Work order:
Copy out every line holding the string "Zelfstandige" from the records below.

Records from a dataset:
++++++++++++++++++++

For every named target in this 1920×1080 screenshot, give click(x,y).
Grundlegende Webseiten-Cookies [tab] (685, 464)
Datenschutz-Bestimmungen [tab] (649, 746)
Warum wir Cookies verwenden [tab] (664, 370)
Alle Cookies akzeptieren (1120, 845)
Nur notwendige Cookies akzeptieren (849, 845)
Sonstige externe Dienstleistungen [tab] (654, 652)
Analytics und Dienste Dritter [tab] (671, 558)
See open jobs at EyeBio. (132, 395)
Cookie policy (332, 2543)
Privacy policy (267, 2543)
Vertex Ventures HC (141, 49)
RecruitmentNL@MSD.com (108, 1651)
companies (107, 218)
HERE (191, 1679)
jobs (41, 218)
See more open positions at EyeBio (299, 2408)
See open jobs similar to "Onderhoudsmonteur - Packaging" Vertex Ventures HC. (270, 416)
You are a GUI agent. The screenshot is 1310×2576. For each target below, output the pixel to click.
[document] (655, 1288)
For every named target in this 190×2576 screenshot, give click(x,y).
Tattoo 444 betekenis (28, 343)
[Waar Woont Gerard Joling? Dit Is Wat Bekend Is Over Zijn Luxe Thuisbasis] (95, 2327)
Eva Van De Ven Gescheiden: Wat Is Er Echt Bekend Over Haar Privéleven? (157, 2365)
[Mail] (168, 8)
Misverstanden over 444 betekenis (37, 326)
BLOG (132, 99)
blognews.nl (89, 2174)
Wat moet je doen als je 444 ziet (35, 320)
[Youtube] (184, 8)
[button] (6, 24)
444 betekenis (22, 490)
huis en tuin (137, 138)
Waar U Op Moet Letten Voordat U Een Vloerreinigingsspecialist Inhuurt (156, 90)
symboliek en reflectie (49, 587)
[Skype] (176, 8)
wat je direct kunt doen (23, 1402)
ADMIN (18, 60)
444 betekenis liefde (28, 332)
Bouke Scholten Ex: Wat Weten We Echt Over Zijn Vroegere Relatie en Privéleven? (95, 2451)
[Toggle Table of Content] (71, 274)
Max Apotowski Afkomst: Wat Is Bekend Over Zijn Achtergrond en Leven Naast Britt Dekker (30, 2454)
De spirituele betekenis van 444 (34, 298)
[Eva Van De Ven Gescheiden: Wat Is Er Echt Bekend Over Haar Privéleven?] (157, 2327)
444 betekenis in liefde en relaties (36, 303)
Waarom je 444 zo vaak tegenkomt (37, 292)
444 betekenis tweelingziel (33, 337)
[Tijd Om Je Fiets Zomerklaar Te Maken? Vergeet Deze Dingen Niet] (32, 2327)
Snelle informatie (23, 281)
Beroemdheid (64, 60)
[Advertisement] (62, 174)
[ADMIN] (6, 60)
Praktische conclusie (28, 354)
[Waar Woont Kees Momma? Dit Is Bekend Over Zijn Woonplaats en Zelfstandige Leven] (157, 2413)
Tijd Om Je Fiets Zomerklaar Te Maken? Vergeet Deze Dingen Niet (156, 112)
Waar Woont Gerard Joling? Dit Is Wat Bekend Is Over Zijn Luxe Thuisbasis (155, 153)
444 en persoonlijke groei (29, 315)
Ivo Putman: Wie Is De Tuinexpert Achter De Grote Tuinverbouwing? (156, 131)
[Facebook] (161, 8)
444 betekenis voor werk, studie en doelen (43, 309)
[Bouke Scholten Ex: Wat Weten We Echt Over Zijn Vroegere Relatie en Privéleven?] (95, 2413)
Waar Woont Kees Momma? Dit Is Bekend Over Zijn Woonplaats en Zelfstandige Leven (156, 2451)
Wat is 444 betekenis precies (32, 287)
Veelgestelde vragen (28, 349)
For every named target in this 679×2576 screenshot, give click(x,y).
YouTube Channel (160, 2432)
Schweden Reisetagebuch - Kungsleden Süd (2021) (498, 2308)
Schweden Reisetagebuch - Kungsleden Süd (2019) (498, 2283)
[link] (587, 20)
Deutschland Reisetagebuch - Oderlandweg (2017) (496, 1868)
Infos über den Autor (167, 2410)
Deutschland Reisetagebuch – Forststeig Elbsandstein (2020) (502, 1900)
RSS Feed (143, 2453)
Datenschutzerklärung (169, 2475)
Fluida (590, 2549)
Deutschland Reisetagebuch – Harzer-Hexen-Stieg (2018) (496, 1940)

++++++++++++++++++++

Answer to this exercise:
[Waar Woont Kees Momma? Dit Is Bekend Over Zijn Woonplaats en Zelfstandige Leven] (157, 2413)
Waar Woont Kees Momma? Dit Is Bekend Over Zijn Woonplaats en Zelfstandige Leven (156, 2451)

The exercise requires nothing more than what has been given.